Friday, 29 February 2008

LEAPING TO CONFUSIONS



This will be the last (and sole) Tidemarks that I shall write which can be dated 29th February. The next time this date falls on a Friday, I will definitely be fishing somewhere. So perhaps I should try to be positive and upbeat in this unique edition.
Let’s start with things that have gone up. Inflation certainly has and with today’s fuel price increase announcement there is no way that it will cool off any time soon. Money supply growth is well north of 22% pa and bond market yields are rising quickly too. It is more than a month until Governor Mboweni’s next appointment in front of the hot TV lights but it is hard to identify any possible news between now and then that might be good enough to persuade him to cut the repo rate. So that’s something else that will go up. The trade deficit is also going up but only the biggest optimist would see light at the end of this particular tunnel and one of the biggest importer of things at the moment must be the Gautrain tunnelers. The cost per passenger mile of this project must be starting to make the man on Mars mission look cheap.
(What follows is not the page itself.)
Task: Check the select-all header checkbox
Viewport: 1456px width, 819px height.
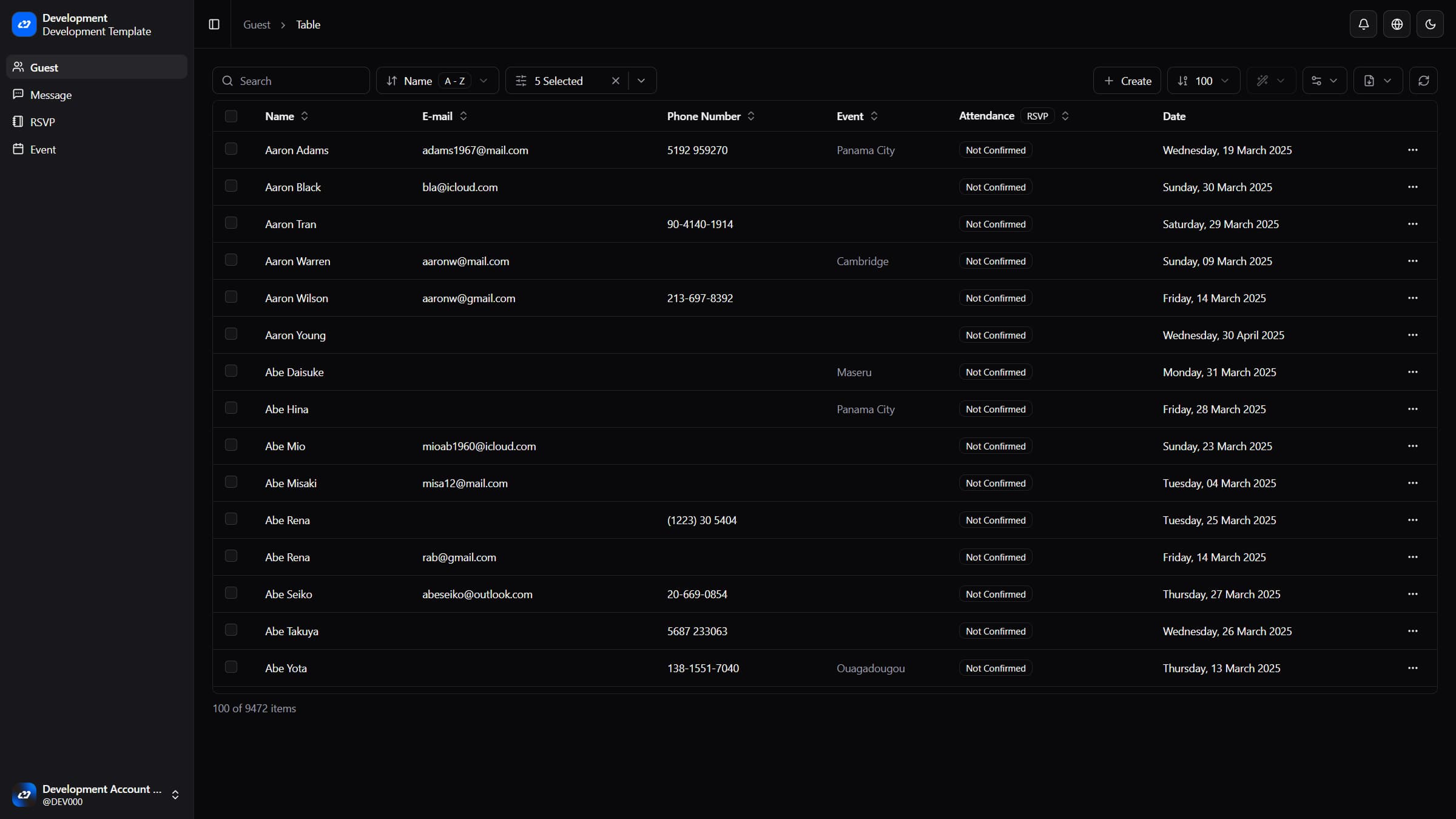Action: tap(231, 116)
Commodity prices have been soaring so fast that even gold has been a laggard in this company. The number of US dollars required to buy a unit of almost every currency in the world, except the rand, has been going up. Share prices on the JSE have also been going up although individual experiences for February performance may vary considerably depending on the weighting of commodity stocks within the portfolio.
Good news in the down direction must include wonderful rains that have been falling and car and house prices (provided you are not a seller like me!). The price of electronic goodies like big screen TVs and computers also seem to be suffering from over supply and under demand.
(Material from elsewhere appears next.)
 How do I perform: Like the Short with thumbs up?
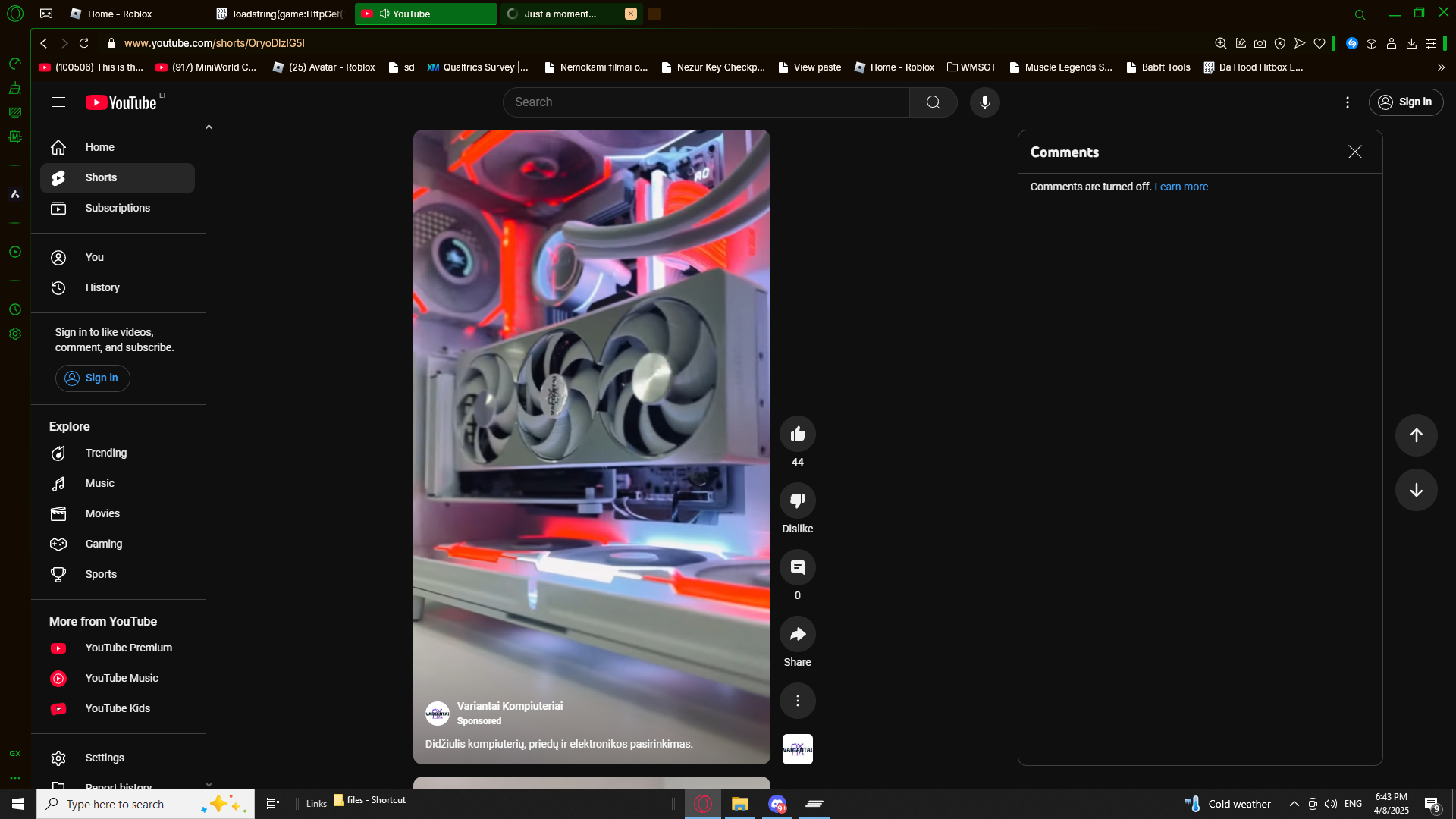click(797, 434)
Buyers of these items might find themselves unable to enjoy them from next week when savage and lengthy power cuts are scheduled to restart. Just how the country has managed to enjoy these past few weeks without needing to shed any loads has not been explained. But something is going to happen in the power generating industry this weekend and the dark ages beckon. I do hope they don’t start tomorrow when I go to Loftus to watch the Bulls/Sharks grudge match under lights. Even the briefest blackout could see some scores being settled while the ref is peering into the gloom.
Sufficient companies have now reported so that most of the indices are starting to reflect the new average earnings. Unsurprisingly, annual growth rates can be seen to be declining in almost every sector. I have not yet seen any sector earnings bases actually falling, but the slowing growth, in tandem with the price recovery of the past few weeks, means that PE ratios are pushing upwards again. This of course makes it again hard to find any value to buy. This is very unfortunate, as suddenly, it looks like a good idea to reduce cash levels. An important consequence of rising inflation is that interest rates after inflation and tax are zero or even negative. Cash is no longer king. This explains the swarms of buyers in the stock market looking for protection from this savings-destroying evil. Time this weekend to go through the share lists with a fine toothcomb again.
I am finding it quite hard to switch between watching the Super 14 matches under the new experimental laws and the Six Nations under the old laws. It must be especially tough on the referees too. I am sure I saw one signal a four last weekend.